On s'engage dans l'amour comme on s'engage dans une vocation, comme on répond à l'appel de Dieu ou de la mer, on s'y engage totalement, violemment, et pourtant, certains hésitent, certains reculent, certains, craintifs, n'entrent pas dans les vagues en aveugles, ne risquent rien, ne risquent pas cette pitoyable hydrocution, toujours possible, toujours probable. Que faut-il pour savoir si l'on est amoureux ou pas, que faut-il au fond ? Le picotement chaud du ventre à chaque baiser, le désir, l'envie de s'éveiller contre son corps, l'envie d'y croire, partir ensemble, mourir ensemble ? Et puis quand l'autre vous quitte, que faire, qu'y faire, comment accepter, comment faire taire en soi le regret, les souvenirs, ceux qui vous mettent au bord des larmes, vous précipitent du haut de l'échelle ? La chute dure le temps du deuil mais il serait tellement plus simple que l'autre soit mort, les choses seraient tellement plus claires, votre instinct de propriété, votre possessivité, tout serait réglé, plus à vous, plus à personne, de la pluie sur le corps pour laver la douleur, et l'ignorance qui revient, l'oubli, la disparition progressive et certaine du souvenir, du visage, du corps (non, peut-être pas, les mains gardent la mémoire du corps caressé), de l'amour qui compte et dure, qui ne comptait pas le temps, qui ne compte plus, la mort complète du temps et le visage s'efface ou reste une icône figée car plus à vous, plus à personne, plus personne, la disparition.
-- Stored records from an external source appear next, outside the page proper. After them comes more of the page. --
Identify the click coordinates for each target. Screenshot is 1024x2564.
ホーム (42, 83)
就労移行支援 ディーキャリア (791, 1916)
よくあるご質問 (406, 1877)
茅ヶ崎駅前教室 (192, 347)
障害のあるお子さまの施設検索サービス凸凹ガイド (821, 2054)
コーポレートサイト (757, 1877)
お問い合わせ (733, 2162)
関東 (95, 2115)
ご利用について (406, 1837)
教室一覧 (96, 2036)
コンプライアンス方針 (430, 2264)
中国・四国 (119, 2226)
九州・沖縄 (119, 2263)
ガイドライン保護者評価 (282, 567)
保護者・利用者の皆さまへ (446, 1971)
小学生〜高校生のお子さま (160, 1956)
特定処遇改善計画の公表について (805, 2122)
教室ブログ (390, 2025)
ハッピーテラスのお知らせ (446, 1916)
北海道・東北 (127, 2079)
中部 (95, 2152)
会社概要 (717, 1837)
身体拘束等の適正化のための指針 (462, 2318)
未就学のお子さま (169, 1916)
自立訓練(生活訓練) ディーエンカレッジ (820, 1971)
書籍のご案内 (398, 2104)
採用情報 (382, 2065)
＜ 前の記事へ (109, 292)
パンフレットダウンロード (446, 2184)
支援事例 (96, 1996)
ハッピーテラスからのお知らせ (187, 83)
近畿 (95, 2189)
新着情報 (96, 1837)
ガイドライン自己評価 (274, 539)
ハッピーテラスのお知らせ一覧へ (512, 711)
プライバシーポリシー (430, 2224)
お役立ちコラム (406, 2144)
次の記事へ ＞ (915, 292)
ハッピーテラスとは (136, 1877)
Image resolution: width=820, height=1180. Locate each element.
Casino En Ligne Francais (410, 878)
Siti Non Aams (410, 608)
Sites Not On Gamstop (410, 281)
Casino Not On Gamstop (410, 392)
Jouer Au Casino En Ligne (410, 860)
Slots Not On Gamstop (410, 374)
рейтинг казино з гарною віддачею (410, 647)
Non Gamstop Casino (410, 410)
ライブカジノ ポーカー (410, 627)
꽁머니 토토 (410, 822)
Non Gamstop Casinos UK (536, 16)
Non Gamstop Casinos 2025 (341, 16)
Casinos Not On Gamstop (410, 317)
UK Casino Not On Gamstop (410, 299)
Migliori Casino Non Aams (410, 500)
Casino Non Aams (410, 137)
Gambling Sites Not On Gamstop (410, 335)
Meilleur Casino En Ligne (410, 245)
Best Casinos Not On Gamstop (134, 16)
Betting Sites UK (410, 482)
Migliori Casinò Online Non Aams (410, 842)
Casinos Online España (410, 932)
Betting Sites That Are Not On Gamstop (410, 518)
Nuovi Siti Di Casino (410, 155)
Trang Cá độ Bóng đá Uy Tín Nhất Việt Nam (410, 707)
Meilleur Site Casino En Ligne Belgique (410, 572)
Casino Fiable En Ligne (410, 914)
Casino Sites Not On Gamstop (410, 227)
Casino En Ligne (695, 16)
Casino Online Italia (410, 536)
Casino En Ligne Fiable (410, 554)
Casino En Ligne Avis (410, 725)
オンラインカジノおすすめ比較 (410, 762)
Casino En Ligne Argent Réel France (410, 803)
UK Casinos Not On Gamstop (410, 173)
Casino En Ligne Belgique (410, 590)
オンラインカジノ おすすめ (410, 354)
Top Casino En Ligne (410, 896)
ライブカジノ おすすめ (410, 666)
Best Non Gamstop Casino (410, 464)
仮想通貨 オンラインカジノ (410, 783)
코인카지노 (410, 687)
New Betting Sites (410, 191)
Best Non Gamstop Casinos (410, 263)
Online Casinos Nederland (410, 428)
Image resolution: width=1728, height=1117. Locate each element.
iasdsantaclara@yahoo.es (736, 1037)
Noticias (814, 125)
Il ne semble pas pleuvoir mais difficile de savoir car tout est humide. Les murs suintent et l'odeur âcre des tapisseries arrachées, des peintures écaillées, le manque d'air, sont un voile épais sur le dehors. Rien n'en filtre. Les volets ont été condamnés, des planches de bois obstruent les fenêtres, le sol est sale, le lit se résume en un matelas défoncé, brun. Attaché au pied d'un fauteuil face au lit. Pénétré de cette odeur âcre, de cette lourdeur de l'air, de cette impossible fuite vers le dehors, le corps nu ne s'élance plus, recroquevillé plutôt, replié sur son propre vide, un petit animal nu et suffocant, marqué de coups, le corps nu gémit, frappe de la tête le sol, supplie, gémit. " Accueillez celui qui est faible… Que celui qui mange ne méprise pas celui qui ne mange pas…"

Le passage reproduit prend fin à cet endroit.